EXTRAIT À LIRE
____________________
3. L'emploi des jeunes
a) L'importance de l'âge effectif d'entrée sur le marché du travail pour l'acquisition des droits à la retraite
Outre la question de l'emploi des seniors, le dossier des retraites conduit aussi à s'intéresser à la situation des jeunes sur le marché du travail. En effet , l'âge de fin d'études et l'âge effectif d'entrée dans la vie active - compte tenu des conditions d'insertion sur le marché du travail - constituent des moments clefs pour l'accumulation des droits à la retraite .
Après avoir connu une progression régulière de l'après-guerre jusqu'aux années quatre-vingt , l'âge de fin d'études s'est stabilisé au-dessus de vingt et un ans au milieu des années quatre-vingt-dix . Alors que les générations nées au milieu des années quarante achevaient leurs études vers dix-sept ans en moyenne, celles nées au début des années soixante les ont terminées avant dix-neuf ans, celles nées au début des années soixante-dix vers vingt ans et celles nées dans les années quatre-vingt à plus de vingt et un ans (ces générations ont atteint ou atteindront l'âge de la retraite respectivement vers 2005, 2020, 2030 ou 2040).
Parallèlement à l'augmentation puis à la stabilisation de la durée des études, les conditions d'insertion sur le marché du travail sont devenues plus difficiles au fil des générations , surtout à partir du milieu des années quatre-vingt. Ces difficultés d'insertion se sont notamment traduites par :
- des taux de chômage des jeunes actifs peu diplômés de l'ordre de 40 %, contre 20 % pour l'ensemble des jeunes et 10 % pour les plus diplômés ;
- le développement des situations d'emploi précaires (périodes de stage, d'emploi aidé ou d'emploi à temps partiel subi) ;
- des délais d'accès à un emploi stable plus longs 89 ( * ) .
Alors que la durée d'insertion entre le premier emploi et le premier emploi stable (défini ici comme un emploi de plus de six mois) était d'un an pour les générations du milieu des années cinquante, elle est désormais de l'ordre d'un an et demi 90 ( * ) .
____________________
ENTRÉES FOURNIES
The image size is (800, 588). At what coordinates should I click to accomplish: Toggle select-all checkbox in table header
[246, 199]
____________________
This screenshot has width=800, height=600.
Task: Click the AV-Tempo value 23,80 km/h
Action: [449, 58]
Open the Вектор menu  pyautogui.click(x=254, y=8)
____________________
TRAVAIL À FAIRE
Rédigez la suite du texte sur l'emploi des jeunes et l'acquisition des droits à la retraite, en commençant juste après sa dernière phrase.

RÉPONSE CI-DESSOUS
De ces évolutions, il résulte que les droits à la retraite accumulés à l'âge de trente ans sont plus faibles pour les jeunes générations que pour les précédentes . Ainsi, selon une étude de la Drees 91 ( * ) , en moyenne, le nombre de trimestres validés avant trente ans (au titre de l'emploi, mais aussi des périodes d'insertion ou même d'inactivité) a baissé de sept trimestres entre la génération 1950 et la génération 1970. Ces travaux montrent également que le recul au fil des générations (générations 1950 à 1970) des âges moyens de première validation d'un trimestre et de validation de quatre trimestres au cours de la même année, concerne plus particulièrement les moins qualifiés .
Les générations qui vont partir à la retraite dans les décennies à venir auront donc non seulement commencé à accumuler des droits à la retraite plus tard, mais elles devront, en outre, valider plus de trimestres pour obtenir une retraite à taux plein du fait de l'allongement de la durée de cotisation prévu par les réformes de 1993 et de 2003.
En définitive, le lien entre l'âge d'entrée sur le marché du travail et l'accumulation des droits à la retraite prouve la nécessité d'améliorer l'accès des jeunes générations à l'emploi . Ce constat est d'autant plus prégnant que la crise économique actuelle frappe durement les jeunes à un moment où leur situation sur le marché du travail est déjà loin d'être favorable.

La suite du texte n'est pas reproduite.